Death and Mayhem caused by Threads
CS 321 Lecture,
Dr. Lawlor, 2006/02/13
As we've seen, threads can cause weird race conditions. Sometimes race conditions affect code that's really important.
Deadlock on Mars
Processes and threads have a
"scheduling priority"--this controls the amount of time dedicated to
running the process. Linux does this with a "nice" value, where
higher nice value has lower priority (because you're being nice to the
CPU). You can run any program with a nice value using the "nice"
command, like:
nice -n 20 ./myprogram
In Linux, the "nice" value just scales the length of the process
timeslice (see linux/kernel/sched.c:task_timeslice). This is a
good thing, because it means everything on the system keeps running; the low-priority stuff just runs slower.
But Linux, like most other systems, also supports "priority classes",
where an item in the high-priority class will totally dominate the CPU,
and things in lower priority classes will only run if there's no
high-class work available.
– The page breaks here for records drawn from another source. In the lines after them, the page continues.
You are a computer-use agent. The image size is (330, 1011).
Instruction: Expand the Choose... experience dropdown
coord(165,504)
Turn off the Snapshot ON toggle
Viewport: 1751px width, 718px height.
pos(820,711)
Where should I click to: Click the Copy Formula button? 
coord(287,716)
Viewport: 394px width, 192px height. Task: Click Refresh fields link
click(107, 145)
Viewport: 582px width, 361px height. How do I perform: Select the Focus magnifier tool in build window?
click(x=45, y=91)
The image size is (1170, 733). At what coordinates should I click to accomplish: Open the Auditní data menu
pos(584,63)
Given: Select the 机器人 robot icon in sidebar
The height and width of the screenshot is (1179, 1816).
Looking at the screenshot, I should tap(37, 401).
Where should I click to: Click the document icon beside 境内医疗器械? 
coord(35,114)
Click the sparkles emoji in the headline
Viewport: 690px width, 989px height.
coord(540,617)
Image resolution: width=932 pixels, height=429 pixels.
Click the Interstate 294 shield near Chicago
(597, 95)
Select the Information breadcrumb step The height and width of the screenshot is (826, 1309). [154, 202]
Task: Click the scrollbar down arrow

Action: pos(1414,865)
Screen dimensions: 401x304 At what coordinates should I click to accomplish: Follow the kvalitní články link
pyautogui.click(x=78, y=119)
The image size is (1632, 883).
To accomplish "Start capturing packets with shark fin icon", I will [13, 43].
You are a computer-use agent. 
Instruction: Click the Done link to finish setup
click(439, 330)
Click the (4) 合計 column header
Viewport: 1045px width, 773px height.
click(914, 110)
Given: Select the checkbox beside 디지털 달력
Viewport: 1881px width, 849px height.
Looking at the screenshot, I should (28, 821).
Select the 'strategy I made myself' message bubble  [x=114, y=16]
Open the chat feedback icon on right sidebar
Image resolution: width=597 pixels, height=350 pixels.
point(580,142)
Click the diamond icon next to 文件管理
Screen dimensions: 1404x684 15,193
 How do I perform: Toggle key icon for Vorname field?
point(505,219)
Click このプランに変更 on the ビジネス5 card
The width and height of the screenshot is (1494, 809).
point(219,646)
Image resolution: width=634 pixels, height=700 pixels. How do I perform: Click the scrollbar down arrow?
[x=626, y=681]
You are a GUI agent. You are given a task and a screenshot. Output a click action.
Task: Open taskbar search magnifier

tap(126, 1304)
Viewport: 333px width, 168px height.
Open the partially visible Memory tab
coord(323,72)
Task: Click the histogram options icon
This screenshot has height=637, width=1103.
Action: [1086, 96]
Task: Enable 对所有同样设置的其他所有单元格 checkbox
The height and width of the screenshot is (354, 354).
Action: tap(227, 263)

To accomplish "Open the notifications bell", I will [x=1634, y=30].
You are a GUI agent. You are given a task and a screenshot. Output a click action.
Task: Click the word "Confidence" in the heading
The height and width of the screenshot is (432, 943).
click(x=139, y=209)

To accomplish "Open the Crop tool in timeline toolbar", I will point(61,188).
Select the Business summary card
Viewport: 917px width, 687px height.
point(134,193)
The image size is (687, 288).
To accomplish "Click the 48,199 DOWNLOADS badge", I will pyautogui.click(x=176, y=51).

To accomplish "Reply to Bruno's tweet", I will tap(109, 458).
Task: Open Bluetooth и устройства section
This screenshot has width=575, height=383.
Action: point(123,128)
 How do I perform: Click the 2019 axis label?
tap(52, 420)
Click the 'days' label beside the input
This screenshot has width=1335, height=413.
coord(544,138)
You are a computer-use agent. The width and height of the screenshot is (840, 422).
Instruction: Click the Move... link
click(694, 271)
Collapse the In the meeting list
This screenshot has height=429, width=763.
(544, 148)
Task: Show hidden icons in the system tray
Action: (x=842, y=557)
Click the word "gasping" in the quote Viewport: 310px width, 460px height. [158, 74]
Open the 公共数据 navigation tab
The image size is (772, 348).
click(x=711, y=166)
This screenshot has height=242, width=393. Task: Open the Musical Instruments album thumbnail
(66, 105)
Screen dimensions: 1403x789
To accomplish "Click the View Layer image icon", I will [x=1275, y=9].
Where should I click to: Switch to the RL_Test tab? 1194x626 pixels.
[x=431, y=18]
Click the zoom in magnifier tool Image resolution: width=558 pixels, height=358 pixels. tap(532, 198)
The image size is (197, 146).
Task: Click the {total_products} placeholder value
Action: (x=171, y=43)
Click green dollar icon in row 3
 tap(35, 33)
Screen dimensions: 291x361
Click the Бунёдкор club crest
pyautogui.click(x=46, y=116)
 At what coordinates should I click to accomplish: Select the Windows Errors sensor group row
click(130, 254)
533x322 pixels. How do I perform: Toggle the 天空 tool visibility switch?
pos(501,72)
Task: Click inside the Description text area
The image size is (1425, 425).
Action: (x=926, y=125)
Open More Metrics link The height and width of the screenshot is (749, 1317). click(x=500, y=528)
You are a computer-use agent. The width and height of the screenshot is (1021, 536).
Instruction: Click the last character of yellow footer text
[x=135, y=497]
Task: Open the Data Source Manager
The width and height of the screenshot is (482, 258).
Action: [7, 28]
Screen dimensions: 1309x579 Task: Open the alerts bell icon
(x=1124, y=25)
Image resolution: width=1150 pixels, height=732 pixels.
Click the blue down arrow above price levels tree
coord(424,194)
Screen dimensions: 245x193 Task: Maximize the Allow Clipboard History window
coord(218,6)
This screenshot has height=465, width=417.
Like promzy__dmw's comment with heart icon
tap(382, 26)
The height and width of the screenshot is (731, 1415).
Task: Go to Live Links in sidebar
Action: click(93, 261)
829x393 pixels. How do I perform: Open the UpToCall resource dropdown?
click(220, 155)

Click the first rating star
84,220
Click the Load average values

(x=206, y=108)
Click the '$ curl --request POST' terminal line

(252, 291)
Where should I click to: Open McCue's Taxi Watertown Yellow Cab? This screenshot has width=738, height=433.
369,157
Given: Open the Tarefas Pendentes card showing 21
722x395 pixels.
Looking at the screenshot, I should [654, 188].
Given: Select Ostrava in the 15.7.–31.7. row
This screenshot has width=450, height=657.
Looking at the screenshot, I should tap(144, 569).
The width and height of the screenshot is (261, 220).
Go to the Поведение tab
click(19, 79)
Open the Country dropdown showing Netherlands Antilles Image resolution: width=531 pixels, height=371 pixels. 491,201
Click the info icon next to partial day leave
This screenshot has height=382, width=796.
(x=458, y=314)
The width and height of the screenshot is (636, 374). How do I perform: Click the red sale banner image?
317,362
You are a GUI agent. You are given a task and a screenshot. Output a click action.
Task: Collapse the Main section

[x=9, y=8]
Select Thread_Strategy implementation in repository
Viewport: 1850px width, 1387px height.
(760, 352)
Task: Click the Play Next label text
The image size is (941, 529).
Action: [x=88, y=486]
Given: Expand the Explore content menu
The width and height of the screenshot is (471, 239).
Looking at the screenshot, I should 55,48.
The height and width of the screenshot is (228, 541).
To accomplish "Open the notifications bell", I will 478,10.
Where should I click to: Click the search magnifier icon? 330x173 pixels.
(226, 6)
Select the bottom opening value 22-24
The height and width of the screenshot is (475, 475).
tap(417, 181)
This total denial of the lower classes
can result in big problems. One of the simplest happens like this:
- Sally Schmaux, a low-priority process, grabs the disk lock and starts doing her unimportant disk stuff.
- Victor Vinci, a high-priority process, wakes up and steals the CPU from Sally, since Victor has important work to do.
- Victor needs to do something on the disk, so he grabs the disk lock.
- The disk lock is held by Sally, so Victor waits--he spins for a while, but then gives up the CPU voluentarily with a call like "sleep".
- The OS will *never* choose Sally over Victor, so it will always wake Victor up again.
This is a classic deadlock--Victor is waiting for Sally to give up the
disk lock, but Sally can't give up the disk lock until Victor gives her
the CPU. The solution is called "priority inheritance"--Sally's
unimportant, and her locks are unimportant, but if somebody important
needs a lock she holds, that makes her important. In other words,
the OS needs to boost the priority of the holder of a lock that an
important process is waiting on.
This "priority inheritance" is complicated, and slightly slows down
lock aquisition, so it was disabled by the JPL engineers for the Mars Sojourner rover that landed in 1997. Big problem. The rover locked up several times on the surface of Mars, until the engineers figured out what was happening and sheepishly turned priority inheritance back on.
THERAC-25 Race Condition
The THERAC-25
was a piece of medical equipment capable of generating either an X-Ray
beam or scanning an Electron beam over the surface of a cancer
patient. When you chose "Electron" mode, the software would begin
this process:
- Enter an 8-second magnet calibration cycle, and then
- Remove the piece of metal used to generate X-Rays
When you chose "X-Ray" mode, the software would insert the piece of
metal used to generate X-Rays. If you chose "Electron" mode
(starting the calibration cycle) and then within 8 seconds went back
and chose "X-Ray" mode, the end of the Electron mode setup would remove
the crucial piece of metal needed for X-Ray mode, and a high-strength
electron beam was sent directly into the patient. At least two
people died as a direct result of this problem, and several more were
permanently maimed.
The problem is just one of simple multithreaded locking--the two modes
should have been exclusive, but because they were both coded in
assembly and run directly from the keyboard interrupt, they could
interleave in a strange way.
Ariane 5 Overflow Explosion
The Ariane 5 rocket exploded at its first launch due to a simple overflow check.